:: Source document ::
------------------------------
30/10/10 – one of my first ever blogs – The nature of change

12/11/10 – not long after Changing practice

27/12/10 – Worldviews and theories of change

14/3/11 – Managing systemic change

I think my latest quest perhaps has more to do with ‘managing’ change, rather than change per se.  I think it was in B822 Creativity, innovation and change that the following approaches to change were laid out:

  • let it happen – i.e. do nothing but hope
  • make it happen
  • create the circumstances where it is more likely to happen

But it seems to me that the way you understand those three options will vary widely depending on the way that you conceptualise change…and ‘managing systemic change’ where you acknowledge that you are intervening in an already changing situation in the ‘hope’ that you can make the change go in a certain direction that you perceive as ‘desirable’ seems to include elements of all three…such as taking purposeful action and creating response-able circumstances

The trigger for re-opening an inquiry about change was in relation to the distinction between systematic and systemic.  Checkland (1985) compared these two traditions of systems thinking and his distinction was built on by Ison (2010, page 148).

The systematic – or hard – thinking tradition is:

  • “oriented to goal seeking
  • assumes the world contains systems that can be engineered
  • assumes systems models to be models of the world (ontologies)
  • talks the language of ‘problems’ and ‘solutions’
  • allows the use of powerful techniques
  • assumes there is a right answer
  • may lose touch with aspects beyond the logic of the problem situation”
------------------------------
:: Information shown ::
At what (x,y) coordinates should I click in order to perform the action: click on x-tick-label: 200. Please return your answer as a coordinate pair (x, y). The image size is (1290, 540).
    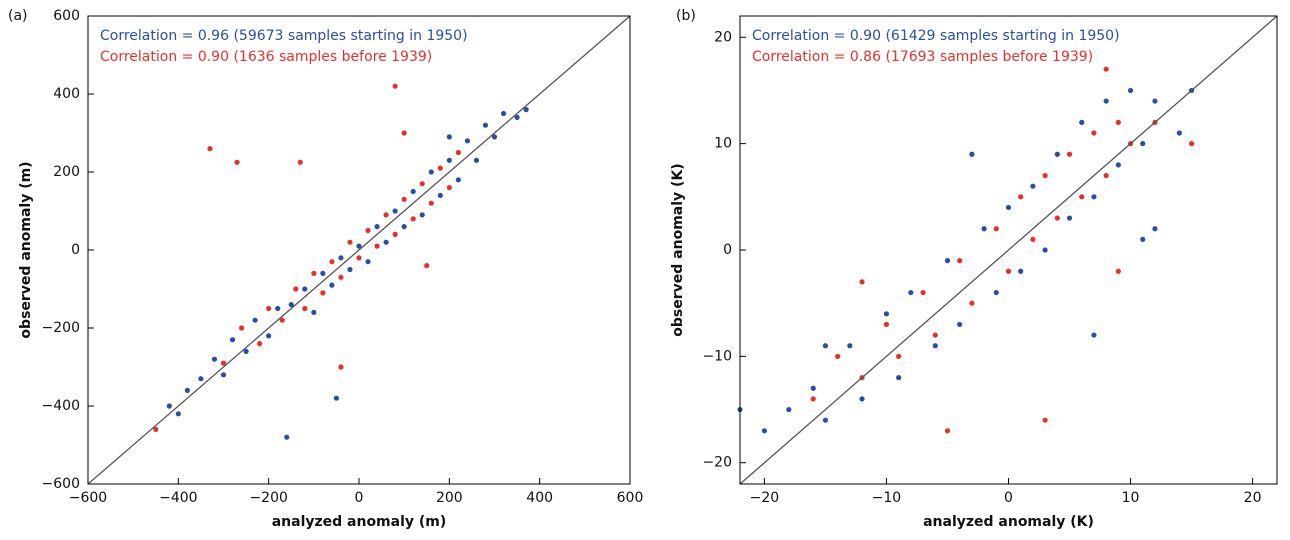
    Looking at the image, I should click on (450, 498).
------------------------------
:: Exercise 1 ::
In the blog text on change, whose comparison of the systematic and systemic traditions did Ison build on?
:: Exercise 2 ::
Set down word for word the part of the blog text on change that opens with the words containing "The systematic –" and closes with "the world (ontologies)".

:: Written reply 1 ::
Checkland's (1985).

:: Written reply 2 ::
The systematic – or hard – thinking tradition is:

  • “oriented to goal seeking
  • assumes the world contains systems that can be engineered
  • assumes systems models to be models of the world (ontologies)